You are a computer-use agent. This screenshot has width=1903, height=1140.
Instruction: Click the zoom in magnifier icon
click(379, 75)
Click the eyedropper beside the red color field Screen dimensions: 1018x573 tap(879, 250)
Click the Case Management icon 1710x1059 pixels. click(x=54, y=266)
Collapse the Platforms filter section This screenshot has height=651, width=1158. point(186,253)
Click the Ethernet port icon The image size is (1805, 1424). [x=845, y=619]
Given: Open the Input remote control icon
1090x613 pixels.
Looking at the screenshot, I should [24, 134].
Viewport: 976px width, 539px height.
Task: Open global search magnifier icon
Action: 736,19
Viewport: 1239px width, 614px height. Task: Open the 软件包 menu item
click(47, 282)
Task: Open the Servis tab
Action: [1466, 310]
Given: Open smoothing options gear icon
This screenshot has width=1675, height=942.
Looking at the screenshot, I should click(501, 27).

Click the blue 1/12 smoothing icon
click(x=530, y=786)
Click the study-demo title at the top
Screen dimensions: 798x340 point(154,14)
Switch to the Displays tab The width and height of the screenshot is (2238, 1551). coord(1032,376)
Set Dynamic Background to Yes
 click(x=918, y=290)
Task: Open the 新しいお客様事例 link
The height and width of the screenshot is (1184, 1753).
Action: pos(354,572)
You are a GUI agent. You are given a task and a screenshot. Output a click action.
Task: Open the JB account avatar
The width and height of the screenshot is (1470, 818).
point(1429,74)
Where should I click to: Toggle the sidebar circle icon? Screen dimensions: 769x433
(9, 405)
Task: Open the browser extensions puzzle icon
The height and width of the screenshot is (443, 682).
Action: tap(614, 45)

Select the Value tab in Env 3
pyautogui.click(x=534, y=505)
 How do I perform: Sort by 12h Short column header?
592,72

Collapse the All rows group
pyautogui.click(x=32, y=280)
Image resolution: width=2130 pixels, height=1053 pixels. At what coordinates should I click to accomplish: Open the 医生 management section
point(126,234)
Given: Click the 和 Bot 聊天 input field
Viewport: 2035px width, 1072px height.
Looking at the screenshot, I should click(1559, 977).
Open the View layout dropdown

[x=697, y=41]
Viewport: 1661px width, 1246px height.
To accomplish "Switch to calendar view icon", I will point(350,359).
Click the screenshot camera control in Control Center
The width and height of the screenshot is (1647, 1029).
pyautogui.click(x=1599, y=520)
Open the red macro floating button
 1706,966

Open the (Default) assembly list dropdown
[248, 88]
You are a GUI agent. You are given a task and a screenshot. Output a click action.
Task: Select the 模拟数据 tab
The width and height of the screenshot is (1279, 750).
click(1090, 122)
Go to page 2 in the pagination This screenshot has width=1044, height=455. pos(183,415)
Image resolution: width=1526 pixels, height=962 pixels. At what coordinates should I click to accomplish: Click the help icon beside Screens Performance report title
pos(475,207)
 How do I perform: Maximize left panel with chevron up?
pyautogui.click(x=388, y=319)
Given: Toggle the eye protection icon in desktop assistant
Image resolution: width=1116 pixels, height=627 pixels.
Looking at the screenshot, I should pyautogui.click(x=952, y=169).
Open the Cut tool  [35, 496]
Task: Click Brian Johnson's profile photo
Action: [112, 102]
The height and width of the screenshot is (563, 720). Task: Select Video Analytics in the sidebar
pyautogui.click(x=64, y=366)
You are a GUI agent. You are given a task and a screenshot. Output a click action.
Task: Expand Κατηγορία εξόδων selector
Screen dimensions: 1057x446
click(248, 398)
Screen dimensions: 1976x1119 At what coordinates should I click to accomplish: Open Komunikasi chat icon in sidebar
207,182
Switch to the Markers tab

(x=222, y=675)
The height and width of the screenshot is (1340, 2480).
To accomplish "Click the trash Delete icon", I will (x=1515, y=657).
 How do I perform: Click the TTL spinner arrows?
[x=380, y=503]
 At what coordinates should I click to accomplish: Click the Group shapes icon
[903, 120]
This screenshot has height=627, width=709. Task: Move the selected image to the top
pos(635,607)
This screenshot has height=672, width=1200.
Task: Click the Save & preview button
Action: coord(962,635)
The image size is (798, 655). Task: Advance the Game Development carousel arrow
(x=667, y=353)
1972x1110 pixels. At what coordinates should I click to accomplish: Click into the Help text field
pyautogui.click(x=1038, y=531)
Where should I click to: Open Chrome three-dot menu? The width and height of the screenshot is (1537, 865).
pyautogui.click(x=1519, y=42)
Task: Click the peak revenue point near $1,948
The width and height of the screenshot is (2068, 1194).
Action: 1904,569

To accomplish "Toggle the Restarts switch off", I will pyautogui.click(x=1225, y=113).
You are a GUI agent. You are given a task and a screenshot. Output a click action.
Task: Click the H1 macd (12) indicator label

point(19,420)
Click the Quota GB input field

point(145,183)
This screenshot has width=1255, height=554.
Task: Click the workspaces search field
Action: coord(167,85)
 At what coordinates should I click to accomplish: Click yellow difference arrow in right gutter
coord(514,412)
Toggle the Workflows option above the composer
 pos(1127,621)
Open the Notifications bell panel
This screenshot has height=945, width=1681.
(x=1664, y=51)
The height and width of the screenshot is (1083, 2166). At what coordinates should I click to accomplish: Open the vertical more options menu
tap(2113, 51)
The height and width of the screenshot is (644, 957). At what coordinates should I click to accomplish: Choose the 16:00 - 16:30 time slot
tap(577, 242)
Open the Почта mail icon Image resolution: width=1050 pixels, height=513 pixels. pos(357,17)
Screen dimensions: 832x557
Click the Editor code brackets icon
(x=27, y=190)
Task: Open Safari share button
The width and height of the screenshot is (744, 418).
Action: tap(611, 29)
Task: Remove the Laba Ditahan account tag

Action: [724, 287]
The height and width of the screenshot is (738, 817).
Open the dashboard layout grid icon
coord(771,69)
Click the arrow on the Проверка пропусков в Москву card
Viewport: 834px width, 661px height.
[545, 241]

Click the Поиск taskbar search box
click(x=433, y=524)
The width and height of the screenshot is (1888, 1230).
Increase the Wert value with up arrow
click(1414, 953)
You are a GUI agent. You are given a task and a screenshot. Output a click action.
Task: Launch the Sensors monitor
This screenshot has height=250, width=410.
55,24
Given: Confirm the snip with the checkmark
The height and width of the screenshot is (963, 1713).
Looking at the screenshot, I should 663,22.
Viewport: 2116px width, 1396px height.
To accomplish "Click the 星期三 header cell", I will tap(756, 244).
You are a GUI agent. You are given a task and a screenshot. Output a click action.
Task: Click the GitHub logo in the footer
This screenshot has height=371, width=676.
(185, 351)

[Task to carry out]:
Write out the data again, exactly and in full.

[Written solution]:
You are a computer-use agent. This screenshot has width=1903, height=1140.
Instruction: Click the zoom in magnifier icon
click(379, 75)
Click the eyedropper beside the red color field Screen dimensions: 1018x573 tap(879, 250)
Click the Case Management icon 1710x1059 pixels. click(x=54, y=266)
Collapse the Platforms filter section This screenshot has height=651, width=1158. point(186,253)
Click the Ethernet port icon The image size is (1805, 1424). [x=845, y=619]
Given: Open the Input remote control icon
1090x613 pixels.
Looking at the screenshot, I should [24, 134].
Viewport: 976px width, 539px height.
Task: Open global search magnifier icon
Action: 736,19
Viewport: 1239px width, 614px height. Task: Open the 软件包 menu item
click(47, 282)
Task: Open the Servis tab
Action: [1466, 310]
Given: Open smoothing options gear icon
This screenshot has width=1675, height=942.
Looking at the screenshot, I should click(501, 27).

Click the blue 1/12 smoothing icon
click(x=530, y=786)
Click the study-demo title at the top
Screen dimensions: 798x340 point(154,14)
Switch to the Displays tab The width and height of the screenshot is (2238, 1551). coord(1032,376)
Set Dynamic Background to Yes
 click(x=918, y=290)
Task: Open the 新しいお客様事例 link
The height and width of the screenshot is (1184, 1753).
Action: pos(354,572)
You are a GUI agent. You are given a task and a screenshot. Output a click action.
Task: Open the JB account avatar
The width and height of the screenshot is (1470, 818).
point(1429,74)
Where should I click to: Toggle the sidebar circle icon? Screen dimensions: 769x433
(9, 405)
Task: Open the browser extensions puzzle icon
The height and width of the screenshot is (443, 682).
Action: tap(614, 45)

Select the Value tab in Env 3
pyautogui.click(x=534, y=505)
 How do I perform: Sort by 12h Short column header?
592,72

Collapse the All rows group
pyautogui.click(x=32, y=280)
Image resolution: width=2130 pixels, height=1053 pixels. At what coordinates should I click to accomplish: Open the 医生 management section
point(126,234)
Given: Click the 和 Bot 聊天 input field
Viewport: 2035px width, 1072px height.
Looking at the screenshot, I should click(1559, 977).
Open the View layout dropdown

[x=697, y=41]
Viewport: 1661px width, 1246px height.
To accomplish "Switch to calendar view icon", I will point(350,359).
Click the screenshot camera control in Control Center
The width and height of the screenshot is (1647, 1029).
pyautogui.click(x=1599, y=520)
Open the red macro floating button
 1706,966

Open the (Default) assembly list dropdown
[248, 88]
You are a GUI agent. You are given a task and a screenshot. Output a click action.
Task: Select the 模拟数据 tab
The width and height of the screenshot is (1279, 750).
click(1090, 122)
Go to page 2 in the pagination This screenshot has width=1044, height=455. pos(183,415)
Image resolution: width=1526 pixels, height=962 pixels. At what coordinates should I click to accomplish: Click the help icon beside Screens Performance report title
pos(475,207)
 How do I perform: Maximize left panel with chevron up?
pyautogui.click(x=388, y=319)
Given: Toggle the eye protection icon in desktop assistant
Image resolution: width=1116 pixels, height=627 pixels.
Looking at the screenshot, I should pyautogui.click(x=952, y=169).
Open the Cut tool  [35, 496]
Task: Click Brian Johnson's profile photo
Action: [112, 102]
The height and width of the screenshot is (563, 720). Task: Select Video Analytics in the sidebar
pyautogui.click(x=64, y=366)
You are a GUI agent. You are given a task and a screenshot. Output a click action.
Task: Expand Κατηγορία εξόδων selector
Screen dimensions: 1057x446
click(248, 398)
Screen dimensions: 1976x1119 At what coordinates should I click to accomplish: Open Komunikasi chat icon in sidebar
207,182
Switch to the Markers tab

(x=222, y=675)
The height and width of the screenshot is (1340, 2480).
To accomplish "Click the trash Delete icon", I will (x=1515, y=657).
 How do I perform: Click the TTL spinner arrows?
[x=380, y=503]
 At what coordinates should I click to accomplish: Click the Group shapes icon
[903, 120]
This screenshot has height=627, width=709. Task: Move the selected image to the top
pos(635,607)
This screenshot has height=672, width=1200.
Task: Click the Save & preview button
Action: coord(962,635)
The image size is (798, 655). Task: Advance the Game Development carousel arrow
(x=667, y=353)
1972x1110 pixels. At what coordinates should I click to accomplish: Click into the Help text field
pyautogui.click(x=1038, y=531)
Where should I click to: Open Chrome three-dot menu? The width and height of the screenshot is (1537, 865).
pyautogui.click(x=1519, y=42)
Task: Click the peak revenue point near $1,948
The width and height of the screenshot is (2068, 1194).
Action: 1904,569

To accomplish "Toggle the Restarts switch off", I will pyautogui.click(x=1225, y=113).
You are a GUI agent. You are given a task and a screenshot. Output a click action.
Task: Click the H1 macd (12) indicator label

point(19,420)
Click the Quota GB input field

point(145,183)
This screenshot has width=1255, height=554.
Task: Click the workspaces search field
Action: coord(167,85)
 At what coordinates should I click to accomplish: Click yellow difference arrow in right gutter
coord(514,412)
Toggle the Workflows option above the composer
 pos(1127,621)
Open the Notifications bell panel
This screenshot has height=945, width=1681.
(x=1664, y=51)
The height and width of the screenshot is (1083, 2166). At what coordinates should I click to accomplish: Open the vertical more options menu
tap(2113, 51)
The height and width of the screenshot is (644, 957). At what coordinates should I click to accomplish: Choose the 16:00 - 16:30 time slot
tap(577, 242)
Open the Почта mail icon Image resolution: width=1050 pixels, height=513 pixels. pos(357,17)
Screen dimensions: 832x557
Click the Editor code brackets icon
(x=27, y=190)
Task: Open Safari share button
The width and height of the screenshot is (744, 418).
Action: tap(611, 29)
Task: Remove the Laba Ditahan account tag

Action: [724, 287]
The height and width of the screenshot is (738, 817).
Open the dashboard layout grid icon
coord(771,69)
Click the arrow on the Проверка пропусков в Москву card
Viewport: 834px width, 661px height.
[545, 241]

Click the Поиск taskbar search box
click(x=433, y=524)
The width and height of the screenshot is (1888, 1230).
Increase the Wert value with up arrow
click(1414, 953)
You are a GUI agent. You are given a task and a screenshot. Output a click action.
Task: Launch the Sensors monitor
This screenshot has height=250, width=410.
55,24
Given: Confirm the snip with the checkmark
The height and width of the screenshot is (963, 1713).
Looking at the screenshot, I should 663,22.
Viewport: 2116px width, 1396px height.
To accomplish "Click the 星期三 header cell", I will tap(756, 244).
You are a GUI agent. You are given a task and a screenshot. Output a click action.
Task: Click the GitHub logo in the footer
This screenshot has height=371, width=676.
(185, 351)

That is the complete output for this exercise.